>>

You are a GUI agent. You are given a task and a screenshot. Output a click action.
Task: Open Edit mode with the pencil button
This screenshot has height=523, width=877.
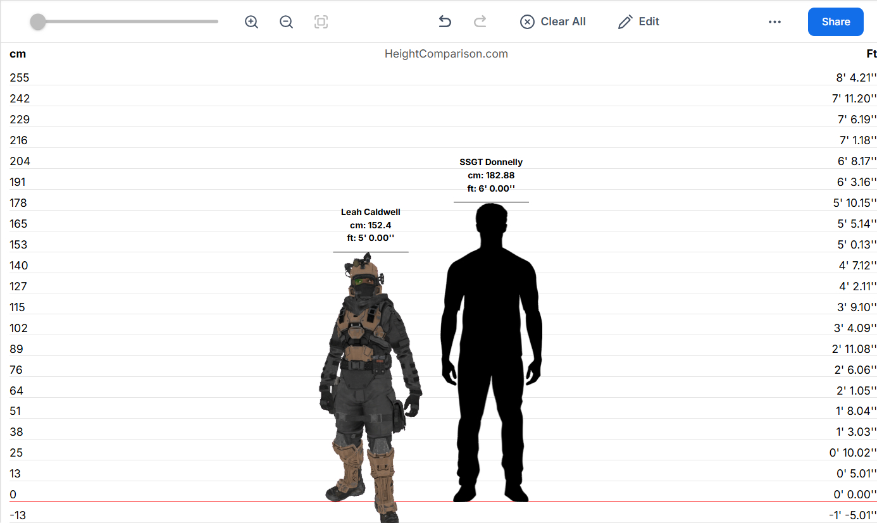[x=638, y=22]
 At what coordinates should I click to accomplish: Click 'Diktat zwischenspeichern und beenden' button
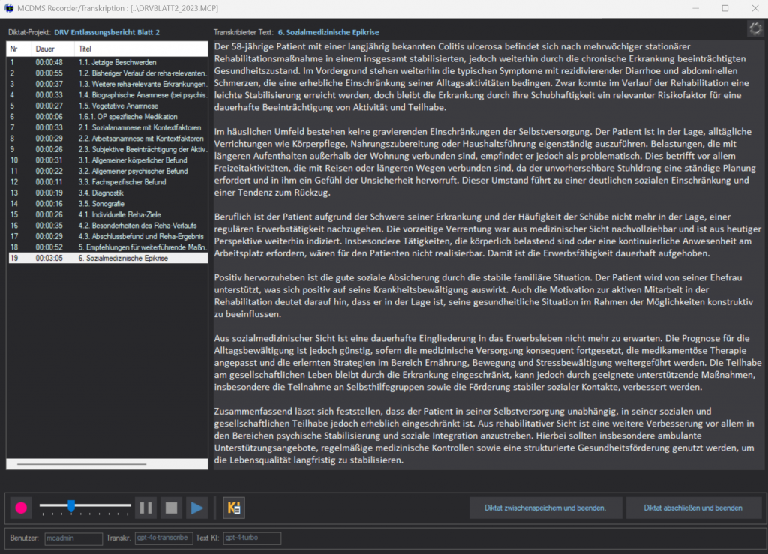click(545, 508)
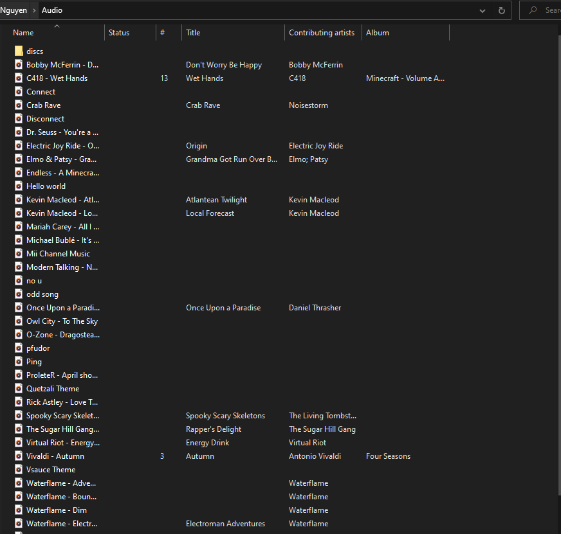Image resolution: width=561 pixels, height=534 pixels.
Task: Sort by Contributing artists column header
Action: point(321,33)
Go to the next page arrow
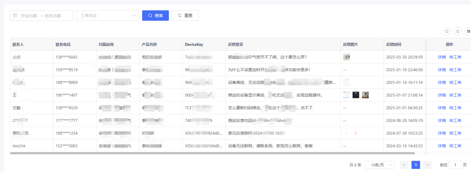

<<

** What you will do **
Restate the data exactly, though only from the line that contains "This screenshot has height=523, width=877." through its last line, both ends included and with the pictures left out.

** Your solution **
This screenshot has height=523, width=877.
[x=638, y=22]
 At what coordinates should I click to accomplish: Click 'Diktat zwischenspeichern und beenden' button
click(545, 508)
Image resolution: width=561 pixels, height=534 pixels.
Task: Sort by Contributing artists column header
Action: point(321,33)
Go to the next page arrow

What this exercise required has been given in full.